**ACTIVITY**
Below are records to be reproduced exactly and in full.

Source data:
______________________________
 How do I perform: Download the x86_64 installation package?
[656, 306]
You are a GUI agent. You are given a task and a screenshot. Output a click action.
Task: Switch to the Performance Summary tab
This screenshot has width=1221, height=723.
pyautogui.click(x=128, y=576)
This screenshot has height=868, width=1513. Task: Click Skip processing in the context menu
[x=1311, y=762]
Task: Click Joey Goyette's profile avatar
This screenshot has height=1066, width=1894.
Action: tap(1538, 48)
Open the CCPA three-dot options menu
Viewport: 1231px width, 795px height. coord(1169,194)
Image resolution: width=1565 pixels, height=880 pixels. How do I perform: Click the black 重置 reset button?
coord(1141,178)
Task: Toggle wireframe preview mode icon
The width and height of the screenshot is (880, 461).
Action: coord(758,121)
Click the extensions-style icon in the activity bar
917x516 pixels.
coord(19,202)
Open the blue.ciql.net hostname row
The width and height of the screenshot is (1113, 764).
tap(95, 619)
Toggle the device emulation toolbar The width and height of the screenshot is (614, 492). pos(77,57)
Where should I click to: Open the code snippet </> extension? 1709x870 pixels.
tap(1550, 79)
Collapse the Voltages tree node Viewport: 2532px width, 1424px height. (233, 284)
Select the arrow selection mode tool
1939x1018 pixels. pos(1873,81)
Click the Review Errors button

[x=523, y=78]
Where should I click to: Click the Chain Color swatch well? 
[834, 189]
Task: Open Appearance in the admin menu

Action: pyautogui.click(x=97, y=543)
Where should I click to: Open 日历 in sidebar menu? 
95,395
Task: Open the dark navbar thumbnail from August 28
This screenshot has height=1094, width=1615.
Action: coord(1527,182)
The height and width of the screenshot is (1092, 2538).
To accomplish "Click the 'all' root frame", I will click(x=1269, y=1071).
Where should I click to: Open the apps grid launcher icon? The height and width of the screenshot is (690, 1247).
______________________________
**TASK OUTPUT**
 How do I perform: Download the x86_64 installation package?
[656, 306]
You are a GUI agent. You are given a task and a screenshot. Output a click action.
Task: Switch to the Performance Summary tab
This screenshot has width=1221, height=723.
pyautogui.click(x=128, y=576)
This screenshot has height=868, width=1513. Task: Click Skip processing in the context menu
[x=1311, y=762]
Task: Click Joey Goyette's profile avatar
This screenshot has height=1066, width=1894.
Action: tap(1538, 48)
Open the CCPA three-dot options menu
Viewport: 1231px width, 795px height. coord(1169,194)
Image resolution: width=1565 pixels, height=880 pixels. How do I perform: Click the black 重置 reset button?
coord(1141,178)
Task: Toggle wireframe preview mode icon
The width and height of the screenshot is (880, 461).
Action: coord(758,121)
Click the extensions-style icon in the activity bar
917x516 pixels.
coord(19,202)
Open the blue.ciql.net hostname row
The width and height of the screenshot is (1113, 764).
tap(95, 619)
Toggle the device emulation toolbar The width and height of the screenshot is (614, 492). pos(77,57)
Where should I click to: Open the code snippet </> extension? 1709x870 pixels.
tap(1550, 79)
Collapse the Voltages tree node Viewport: 2532px width, 1424px height. (233, 284)
Select the arrow selection mode tool
1939x1018 pixels. pos(1873,81)
Click the Review Errors button

[x=523, y=78]
Where should I click to: Click the Chain Color swatch well? 
[834, 189]
Task: Open Appearance in the admin menu

Action: pyautogui.click(x=97, y=543)
Where should I click to: Open 日历 in sidebar menu? 
95,395
Task: Open the dark navbar thumbnail from August 28
This screenshot has height=1094, width=1615.
Action: coord(1527,182)
The height and width of the screenshot is (1092, 2538).
To accomplish "Click the 'all' root frame", I will click(x=1269, y=1071).
Where should I click to: Open the apps grid launcher icon? The height and width of the screenshot is (690, 1247).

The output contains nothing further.